For another instance, there is addition for plain numbers and there is addition for signed numbers and to define the latter requires comparison, addition and subtraction of plain numbers; immediately recycling symbols then makes matters near incomprehensible. But how many books do you know that use different symbols for the two? (This is why, for integers, I start by using oplus and ominus.)
> Sure, students can earlier be trained to mimic teachers ... and > teachers can kid themselves into thinking that students "understand" > such formal trickery. But until the student internally owns both > concepts ... and also owns that both processes produce the same > result ... there cannot be an actual under-standing of that (short- > cut) "definition."

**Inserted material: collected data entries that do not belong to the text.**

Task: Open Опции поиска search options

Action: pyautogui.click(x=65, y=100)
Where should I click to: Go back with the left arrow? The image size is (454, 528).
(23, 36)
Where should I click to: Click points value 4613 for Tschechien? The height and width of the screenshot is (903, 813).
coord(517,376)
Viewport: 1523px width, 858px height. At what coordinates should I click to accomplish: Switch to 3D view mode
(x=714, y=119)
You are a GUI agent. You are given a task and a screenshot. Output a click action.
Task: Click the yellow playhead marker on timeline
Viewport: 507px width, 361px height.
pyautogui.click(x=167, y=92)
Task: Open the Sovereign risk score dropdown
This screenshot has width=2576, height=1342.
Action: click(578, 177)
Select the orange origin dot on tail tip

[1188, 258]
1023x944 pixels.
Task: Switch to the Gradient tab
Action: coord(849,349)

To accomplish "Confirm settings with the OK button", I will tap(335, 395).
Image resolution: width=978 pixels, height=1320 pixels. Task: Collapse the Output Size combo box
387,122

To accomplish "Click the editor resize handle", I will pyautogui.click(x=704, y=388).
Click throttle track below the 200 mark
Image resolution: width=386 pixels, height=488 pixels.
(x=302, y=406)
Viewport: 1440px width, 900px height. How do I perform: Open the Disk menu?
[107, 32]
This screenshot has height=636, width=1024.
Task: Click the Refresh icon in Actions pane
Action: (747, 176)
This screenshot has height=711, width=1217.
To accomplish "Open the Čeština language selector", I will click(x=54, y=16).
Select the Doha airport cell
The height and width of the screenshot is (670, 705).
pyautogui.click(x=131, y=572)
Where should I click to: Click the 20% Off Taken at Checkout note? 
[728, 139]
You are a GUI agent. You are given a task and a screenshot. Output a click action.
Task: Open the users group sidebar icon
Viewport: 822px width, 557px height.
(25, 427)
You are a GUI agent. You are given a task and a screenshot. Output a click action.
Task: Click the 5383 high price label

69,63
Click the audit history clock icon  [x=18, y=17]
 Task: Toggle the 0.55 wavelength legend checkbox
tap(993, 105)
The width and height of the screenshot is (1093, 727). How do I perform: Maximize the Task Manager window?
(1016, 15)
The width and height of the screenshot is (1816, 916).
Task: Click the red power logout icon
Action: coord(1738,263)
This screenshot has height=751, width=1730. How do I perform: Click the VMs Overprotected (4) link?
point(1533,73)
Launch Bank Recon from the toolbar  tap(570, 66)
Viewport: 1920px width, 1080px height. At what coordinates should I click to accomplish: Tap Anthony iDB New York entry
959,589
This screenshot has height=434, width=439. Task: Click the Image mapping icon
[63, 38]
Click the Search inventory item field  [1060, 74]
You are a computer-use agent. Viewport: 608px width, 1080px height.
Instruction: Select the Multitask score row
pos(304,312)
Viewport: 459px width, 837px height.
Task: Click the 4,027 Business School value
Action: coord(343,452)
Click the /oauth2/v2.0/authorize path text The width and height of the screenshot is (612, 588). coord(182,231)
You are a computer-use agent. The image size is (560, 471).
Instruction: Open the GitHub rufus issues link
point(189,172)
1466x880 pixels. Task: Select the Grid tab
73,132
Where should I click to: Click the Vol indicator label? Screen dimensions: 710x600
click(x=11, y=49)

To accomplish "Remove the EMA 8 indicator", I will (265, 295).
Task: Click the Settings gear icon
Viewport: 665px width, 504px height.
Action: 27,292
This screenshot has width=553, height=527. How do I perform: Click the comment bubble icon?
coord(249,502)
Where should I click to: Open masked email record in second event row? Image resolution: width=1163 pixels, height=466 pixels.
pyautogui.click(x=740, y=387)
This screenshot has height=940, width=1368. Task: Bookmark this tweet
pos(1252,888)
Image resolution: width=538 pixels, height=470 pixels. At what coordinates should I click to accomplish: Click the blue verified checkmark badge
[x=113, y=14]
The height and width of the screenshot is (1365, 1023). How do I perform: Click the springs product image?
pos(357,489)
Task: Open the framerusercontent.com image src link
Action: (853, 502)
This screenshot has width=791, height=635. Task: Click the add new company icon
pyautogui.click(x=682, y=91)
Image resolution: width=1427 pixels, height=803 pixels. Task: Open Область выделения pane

Which is why the exclusive focus on computations is a disaster. What should be presented to the students is the need to represent the real world on paper and the many difficulties thereof. Computing is only one aspect of this inasmuch as computation represent real-world processes. But, at the same time, we also need to make statements about the real world. Etc.
> So arise their natural questions about WHY those particular > syntactic conventions ... such as -3^2 meaning neg(3pwr2) Vs. > (neg3)pwr2. Beth dutifully tries to answer such questions, > mathematically. They cannot be answered by pure logic, but the > "rules" are not "arbitrary" in the sense of being willfully > dictated. Rather, they have evolved, over time, as matters of > expedience for those who published mathematics (long before the days > of mass schooling). There were *reasons* for that evolution.
There certainly must have been reasons but these answered specific needs of the particular community that adopted them. For instance, f(x) is adapted to analysis while the "reverse Polish" xf is adapted to abstract algebra. Similarly, as Matthews pointed out, the rules under discussion here, pace EddieC, are adapted to polynomials.
It is worth realizing that there CANNOT be a best notation. For instance, algebraist need to "evaluate" functions, for instance they need to compare xf and xg. But then x operates as an "evaluation function" ... written in "straight Polish".
Regards --schremmer
P. S. I am arguing from the platonist (aka model theoretic) viewpoint. If you happen to be a formalist, the argumentation is different but the linguistic issues remain.